Enunciado 1 →
Reescreva de forma mais curta o parágrafo do texto sobre bodes e cabras que começa com "Quando vejo jovens moças". Mantenha as ideias principais.
Enunciado 2 →
Extraia do texto sobre bodes e cabras, sem alterações, o trecho que vai de "Quando vejo jovens" até "a solidão juvenil.".
Enunciado 3 →
Dê continuidade ao texto sobre bodes e cabras a partir do ponto em que ele termina.

Trecho selecionado →
Sobre bodes
e cabras
Antigo adágio popular assevera que: “prendo minhas cabras, porque os bodes estão soltos”, referindo-se à necessidade de supervisão da conduta afetiva das jovens do gênero feminino, a despeito da liberdade inerente atribuída ao gênero masculino. Como todo ditado, revela uma sabedoria do senso comum, presente na cultura das comunidades e no cotidiano das ações.
Quando vejo jovens moças acompanhando os pais e
esses se orgulhando de dizer que a menina, quase na maioridade, ainda não
namorou, estampando na face a tranquilidade da “zona de conforto”, pelo fato de
estar protelando problemas e desafios dessa experiência, me preocupo muito.
Causa espanto e apreensão essa negação da vivência afetiva, entendida como uma
coisa positiva, como se o relacionamento afetivo fosse uma coisa sempre
nefasta, que deve ser adiada o máximo possível.
Essa visão dos pais, de que a menina está bem por
não ter interesse em relações afetivas, pode trazer prejuízos sérios à formação
de sua personalidade, decorrentes da fuga dos conflitos e das experiências
naturais da adolescência, por vezes encontrando até na religião um refúgio,
como no caso do voto de clausura[1]. Preocupa-me
muito mais a solidão juvenil.

Dados →
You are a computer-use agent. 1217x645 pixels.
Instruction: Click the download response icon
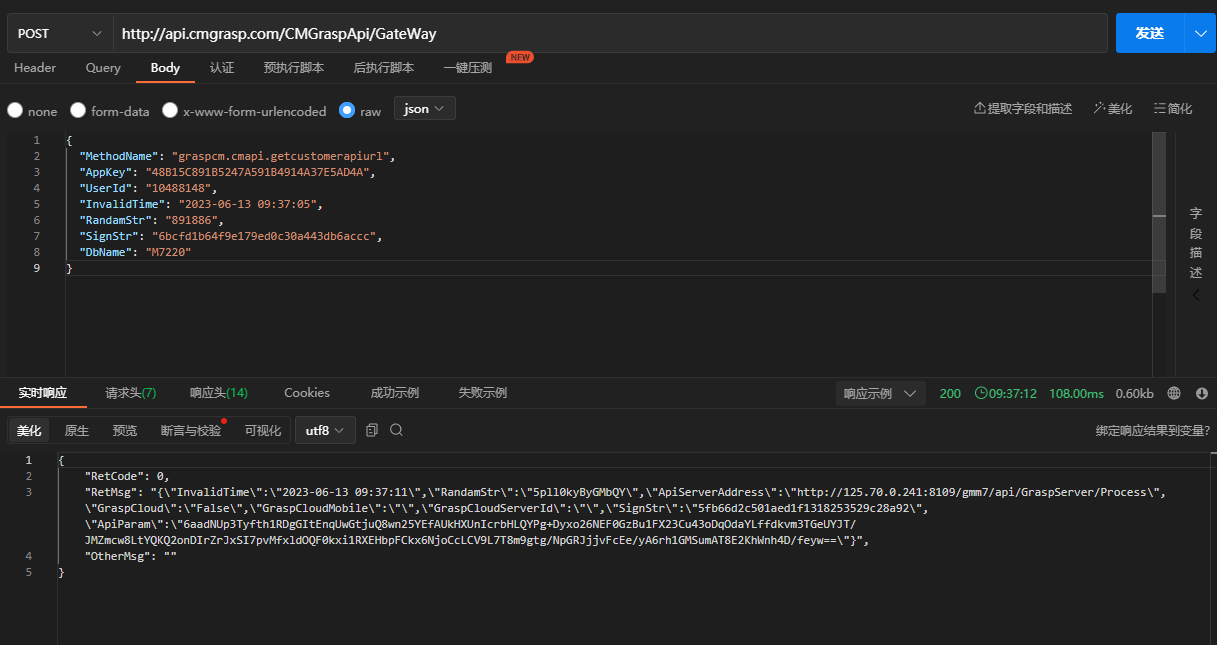point(1201,393)
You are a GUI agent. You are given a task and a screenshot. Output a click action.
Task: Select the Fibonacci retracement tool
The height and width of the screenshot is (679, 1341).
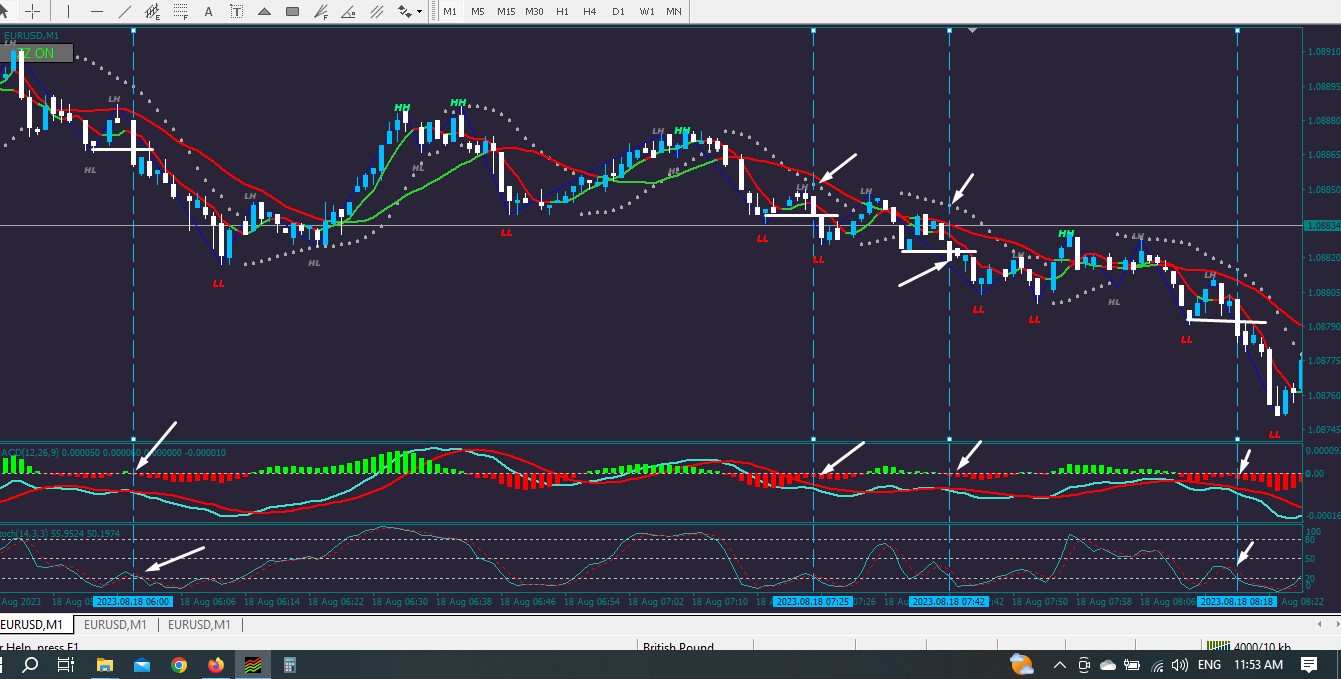[180, 11]
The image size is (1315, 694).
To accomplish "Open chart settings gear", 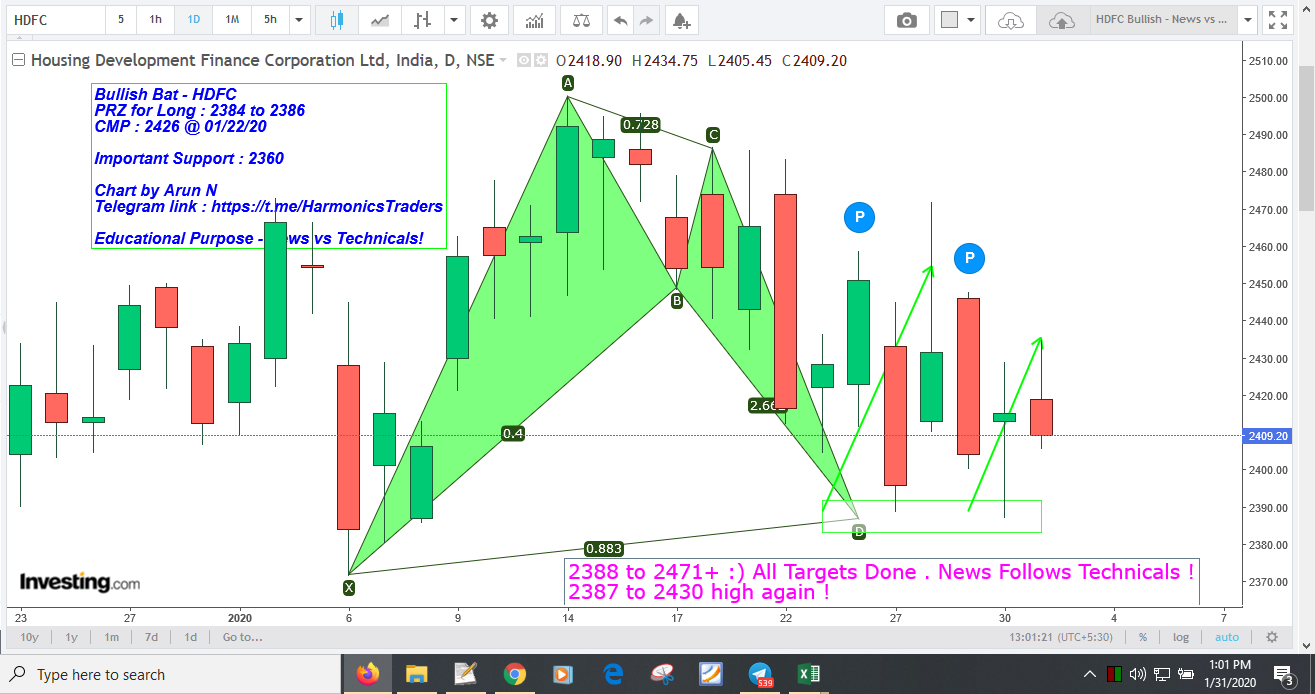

Resposta 1 →
Preocupa-me muito ver pais orgulhosos de que a filha, quase maior de idade, ainda não namorou. Eles ficam tranquilos, numa "zona de conforto", por adiarem os problemas e desafios dessa experiência. Espanta e inquieta que essa negação da vida afetiva seja vista como algo positivo, como se o relacionamento fosse sempre nefasto e devesse ser adiado ao máximo.

Resposta 2 →
Quando vejo jovens moças acompanhando os pais e
esses se orgulhando de dizer que a menina, quase na maioridade, ainda não
namorou, estampando na face a tranquilidade da “zona de conforto”, pelo fato de
estar protelando problemas e desafios dessa experiência, me preocupo muito.
Causa espanto e apreensão essa negação da vivência afetiva, entendida como uma
coisa positiva, como se o relacionamento afetivo fosse uma coisa sempre
nefasta, que deve ser adiada o máximo possível.
Essa visão dos pais, de que a menina está bem por
não ter interesse em relações afetivas, pode trazer prejuízos sérios à formação
de sua personalidade, decorrentes da fuga dos conflitos e das experiências
naturais da adolescência, por vezes encontrando até na religião um refúgio,
como no caso do voto de clausura[1]. Preocupa-me
muito mais a solidão juvenil.

Resposta 3 →
O isolamento juvenil da vida amorosa diminui
aparentemente os riscos e as incertezas da vida, pode prometer curar chagas de
dores mal resolvidas e ainda, adiar a luta contra a timidez. Entretanto, ao
mesmo tempo, nega a vivência saudável e produtiva de uma relação afetiva, onde
se experimenta a dor da saudade, a força da paixão e a confusão do ciúme, tendo
a adolescência também esse caráter de “escola dos sentimentos”, preparando para
a vida.
A ausência de relacionamentos pode criar jovens
amedrontadas, inseguras e frágeis para a vida que se segue, onde se incluirá a
inevitável vivência de relacionamentos mais sérios e provavelmente o casamento.
Não ver óbices e até exaltar a jovem de uma certa idade que não vivencia o
namoro, por mais cômodo que seja para os pais, pode mascarar as frustrações de
uma mente reprimida, que sofrerá mais à frente, quando a vida a empurrar do
galho, tendo que, então, voar sozinha.
Da mesma forma, essa repressão polarizada no polo
feminino pode romper o diálogo, criando um reino de mentira, de pessoas de duas
caras, apresentando a família uma faceta e ao mundo masculino outra. O diálogo
com a família permite repartir dúvidas e fortalecer a visão da jovem, às vezes
ingênua diante das armadilhas da juventude, na divisão de impressões diante dos
“cantos de sereia” típicos à idade.
O dito popular citado reforça essa normalidade da
pseudopreservação feminina, que pode representar uma virtude aparente,
ocultando um sufocamento do convívio social, privando-a de uma das coisas belas
da vida, que é namorar. Essa visão sexista traz embutida uma percepção negativa
da afetividade, da relação entre as pessoas, do amor
romântico, proscrevendo estas potencialidades naturais do ser humano, sagradas e
benditas, como já nos asseverava Chico Xavier no programa “pinga fogo” (1971),
revelando que o problema não está na potencialidade e sim na imperfeição
humana.
O
complexo, o desafio posto, é encontrar o ponto de equilíbrio entre o zelo pela
criação da jovem e o medo da vida, associado às questões mal trabalhadas nos
corações dos próprios pais. A juventude é um momento de cuidado, crítico para
pais e jovens, em que todo o processo de educação, associado à bagagem do
Espírito, se vê confrontado com o mundo, na formação da personalidade.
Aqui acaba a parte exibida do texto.